Alıştırmalar -
**A)** Engellilerin sorunlarını anlatan metin şu ifadelerle uyuşuyor mu: (i) Etrafımızda gördüğümüz her güzel şey eğitimin eseridir; (ii) mimari yapılar engelliler düşünülerek yapılmıştır; (iii) kalbin kırılması inancın kırılmasından daha ağırdır? Her biri için evet ya da hayır deyin ve karara dayanak olan sözleri metinden aynen aktarın.
**B)** Kayıtlarda "Uncheck" dizesini barındıran bütün satırları ayıklayın.

Metinden alıntı -
Bildiğim her şeyden sorumlu olmazsam nasıl hak edebilirim yaşamayı deyip yine
de yazmak istedim işte. Etrafımızda gördüğümüz her güzel şey eğitimin eseri,
her kötü şey de eğitimsizliğin... Engellilerin bu sorunları konusunda ülke
olarak ne kadar eğitimsiz olduğumuzu bir kez daha anlamış olduk, ortada.
Onların
hevesli olduğu her şeyde sanki onların gönül dağı bileti tükenmiş de sadece
evde oturmaları için dizayn edilmiş her şey, her yer. Hiçbir şeylere hakları
yok gibi, sevmek de dâhil. Onları düşünmeden yapılmış onca mimari yapılar
öfkeyle yıkıyor bütün umutları. İnancın kırılması kalbin kırılmasından daha
ağırdır her zaman. Anlaşılmak ve katlanmak arasında tükeniyor canlarımız.

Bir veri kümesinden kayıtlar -
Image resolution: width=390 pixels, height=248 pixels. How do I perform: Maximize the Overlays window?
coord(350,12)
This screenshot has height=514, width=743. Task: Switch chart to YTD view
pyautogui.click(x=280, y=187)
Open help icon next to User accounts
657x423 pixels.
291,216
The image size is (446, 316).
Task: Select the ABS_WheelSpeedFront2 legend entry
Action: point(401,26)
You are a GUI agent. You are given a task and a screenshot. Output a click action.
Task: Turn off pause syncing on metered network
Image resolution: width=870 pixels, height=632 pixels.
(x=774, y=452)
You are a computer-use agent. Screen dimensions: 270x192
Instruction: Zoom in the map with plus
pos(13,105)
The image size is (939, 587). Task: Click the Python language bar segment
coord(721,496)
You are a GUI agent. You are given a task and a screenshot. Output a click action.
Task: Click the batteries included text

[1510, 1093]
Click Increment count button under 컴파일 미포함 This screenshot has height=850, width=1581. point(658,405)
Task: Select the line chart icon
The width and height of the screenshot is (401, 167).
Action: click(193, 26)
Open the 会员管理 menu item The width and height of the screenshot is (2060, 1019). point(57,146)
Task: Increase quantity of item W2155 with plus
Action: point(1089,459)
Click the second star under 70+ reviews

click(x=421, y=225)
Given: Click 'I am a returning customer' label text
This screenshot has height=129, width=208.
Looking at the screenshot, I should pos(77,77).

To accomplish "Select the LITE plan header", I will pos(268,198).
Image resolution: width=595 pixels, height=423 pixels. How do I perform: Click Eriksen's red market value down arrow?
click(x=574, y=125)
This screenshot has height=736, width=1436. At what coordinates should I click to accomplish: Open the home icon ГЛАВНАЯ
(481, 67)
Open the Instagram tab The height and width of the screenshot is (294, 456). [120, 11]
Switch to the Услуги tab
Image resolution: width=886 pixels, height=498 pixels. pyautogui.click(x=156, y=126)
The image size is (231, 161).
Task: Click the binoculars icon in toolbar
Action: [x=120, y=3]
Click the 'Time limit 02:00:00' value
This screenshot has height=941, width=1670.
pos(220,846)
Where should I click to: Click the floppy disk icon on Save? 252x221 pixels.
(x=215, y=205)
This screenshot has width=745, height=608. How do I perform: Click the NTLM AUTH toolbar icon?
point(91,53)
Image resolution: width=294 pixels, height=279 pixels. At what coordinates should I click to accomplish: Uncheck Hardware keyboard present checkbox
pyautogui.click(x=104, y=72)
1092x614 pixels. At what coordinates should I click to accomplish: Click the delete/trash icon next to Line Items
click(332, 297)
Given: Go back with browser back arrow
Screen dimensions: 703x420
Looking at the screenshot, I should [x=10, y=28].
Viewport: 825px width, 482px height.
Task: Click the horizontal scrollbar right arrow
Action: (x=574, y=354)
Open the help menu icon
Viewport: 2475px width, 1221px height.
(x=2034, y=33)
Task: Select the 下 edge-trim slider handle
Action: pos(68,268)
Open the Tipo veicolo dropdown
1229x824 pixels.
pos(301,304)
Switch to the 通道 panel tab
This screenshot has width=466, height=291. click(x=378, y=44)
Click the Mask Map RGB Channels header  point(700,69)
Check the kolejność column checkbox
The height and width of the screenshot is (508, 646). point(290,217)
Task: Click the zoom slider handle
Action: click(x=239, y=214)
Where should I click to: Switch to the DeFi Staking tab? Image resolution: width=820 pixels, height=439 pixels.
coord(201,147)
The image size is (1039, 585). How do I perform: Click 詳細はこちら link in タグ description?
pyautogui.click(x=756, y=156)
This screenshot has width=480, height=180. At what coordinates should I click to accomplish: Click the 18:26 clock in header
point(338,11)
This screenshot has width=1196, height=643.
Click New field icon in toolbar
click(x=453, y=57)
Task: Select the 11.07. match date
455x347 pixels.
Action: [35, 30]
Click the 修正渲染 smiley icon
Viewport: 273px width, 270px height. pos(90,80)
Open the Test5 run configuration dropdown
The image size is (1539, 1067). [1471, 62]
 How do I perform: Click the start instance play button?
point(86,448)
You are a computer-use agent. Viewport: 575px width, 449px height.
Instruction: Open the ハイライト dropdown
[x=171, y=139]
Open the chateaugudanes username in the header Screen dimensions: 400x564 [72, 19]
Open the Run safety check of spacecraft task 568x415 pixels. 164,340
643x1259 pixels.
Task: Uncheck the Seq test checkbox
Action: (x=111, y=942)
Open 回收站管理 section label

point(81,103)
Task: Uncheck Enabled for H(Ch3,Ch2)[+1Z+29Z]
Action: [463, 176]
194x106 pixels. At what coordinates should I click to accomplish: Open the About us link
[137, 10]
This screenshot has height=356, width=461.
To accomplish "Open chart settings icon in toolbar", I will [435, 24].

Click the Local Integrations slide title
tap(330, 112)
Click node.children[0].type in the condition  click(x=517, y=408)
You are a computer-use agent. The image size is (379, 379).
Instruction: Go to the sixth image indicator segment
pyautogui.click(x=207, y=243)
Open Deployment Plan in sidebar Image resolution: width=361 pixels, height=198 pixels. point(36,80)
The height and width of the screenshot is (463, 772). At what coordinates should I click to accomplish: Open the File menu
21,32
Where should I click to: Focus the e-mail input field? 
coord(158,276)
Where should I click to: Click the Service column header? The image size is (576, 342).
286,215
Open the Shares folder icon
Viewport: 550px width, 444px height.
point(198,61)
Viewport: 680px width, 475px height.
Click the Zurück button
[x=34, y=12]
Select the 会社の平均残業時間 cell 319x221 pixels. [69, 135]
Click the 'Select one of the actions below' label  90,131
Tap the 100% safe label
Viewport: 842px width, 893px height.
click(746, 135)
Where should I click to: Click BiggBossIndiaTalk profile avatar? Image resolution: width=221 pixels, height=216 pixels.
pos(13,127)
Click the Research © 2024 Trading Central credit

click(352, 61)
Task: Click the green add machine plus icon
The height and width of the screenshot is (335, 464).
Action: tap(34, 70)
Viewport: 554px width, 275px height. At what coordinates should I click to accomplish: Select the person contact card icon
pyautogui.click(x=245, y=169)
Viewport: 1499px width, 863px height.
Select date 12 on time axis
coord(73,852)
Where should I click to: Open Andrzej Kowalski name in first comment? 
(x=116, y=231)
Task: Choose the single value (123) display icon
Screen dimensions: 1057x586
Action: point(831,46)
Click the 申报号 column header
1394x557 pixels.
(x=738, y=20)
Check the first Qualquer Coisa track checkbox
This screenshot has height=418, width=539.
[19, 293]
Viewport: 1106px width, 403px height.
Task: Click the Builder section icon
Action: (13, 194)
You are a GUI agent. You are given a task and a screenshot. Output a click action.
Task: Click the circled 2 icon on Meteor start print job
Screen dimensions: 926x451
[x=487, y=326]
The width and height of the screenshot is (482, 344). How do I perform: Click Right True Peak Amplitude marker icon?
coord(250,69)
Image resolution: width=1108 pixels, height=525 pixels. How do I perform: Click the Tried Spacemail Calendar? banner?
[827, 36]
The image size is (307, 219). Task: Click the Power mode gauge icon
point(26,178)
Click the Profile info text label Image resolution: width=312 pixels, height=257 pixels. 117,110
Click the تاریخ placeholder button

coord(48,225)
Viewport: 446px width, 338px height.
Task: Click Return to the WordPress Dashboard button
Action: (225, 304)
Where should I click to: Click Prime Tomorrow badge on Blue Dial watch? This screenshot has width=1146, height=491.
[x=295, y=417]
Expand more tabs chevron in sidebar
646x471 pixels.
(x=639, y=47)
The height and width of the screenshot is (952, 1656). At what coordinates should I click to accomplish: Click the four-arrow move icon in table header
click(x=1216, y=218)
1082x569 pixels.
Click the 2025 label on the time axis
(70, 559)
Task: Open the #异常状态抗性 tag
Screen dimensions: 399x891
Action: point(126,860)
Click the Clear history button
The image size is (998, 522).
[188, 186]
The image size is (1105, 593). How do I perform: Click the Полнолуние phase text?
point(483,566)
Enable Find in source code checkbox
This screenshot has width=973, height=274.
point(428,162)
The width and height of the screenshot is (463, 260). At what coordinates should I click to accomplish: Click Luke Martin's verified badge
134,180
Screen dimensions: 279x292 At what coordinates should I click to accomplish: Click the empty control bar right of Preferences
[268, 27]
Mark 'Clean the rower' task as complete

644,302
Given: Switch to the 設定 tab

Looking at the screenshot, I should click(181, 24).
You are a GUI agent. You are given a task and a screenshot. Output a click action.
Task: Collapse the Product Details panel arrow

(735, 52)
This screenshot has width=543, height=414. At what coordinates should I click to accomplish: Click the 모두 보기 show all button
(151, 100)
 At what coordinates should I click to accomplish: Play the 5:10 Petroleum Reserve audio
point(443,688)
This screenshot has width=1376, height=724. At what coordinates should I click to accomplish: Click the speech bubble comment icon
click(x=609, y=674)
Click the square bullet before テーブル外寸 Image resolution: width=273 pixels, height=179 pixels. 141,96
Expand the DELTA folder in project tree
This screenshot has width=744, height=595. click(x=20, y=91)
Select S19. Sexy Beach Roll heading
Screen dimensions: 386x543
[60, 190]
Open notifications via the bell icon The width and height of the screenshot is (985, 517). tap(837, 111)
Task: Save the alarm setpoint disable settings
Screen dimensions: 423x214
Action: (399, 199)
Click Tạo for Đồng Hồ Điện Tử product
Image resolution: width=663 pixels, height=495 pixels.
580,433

Görevlerin yanıtları -
**A)**
(i) Evet: "Etrafımızda gördüğümüz her güzel şey eğitimin eseri"
(ii) Hayır: "Onları düşünmeden yapılmış onca mimari yapılar"
(iii) Hayır: "İnancın kırılması kalbin kırılmasından daha ağırdır her zaman."

**B)**
Image resolution: width=294 pixels, height=279 pixels. At what coordinates should I click to accomplish: Uncheck Hardware keyboard present checkbox
Task: Uncheck the Seq test checkbox
Task: Uncheck Enabled for H(Ch3,Ch2)[+1Z+29Z]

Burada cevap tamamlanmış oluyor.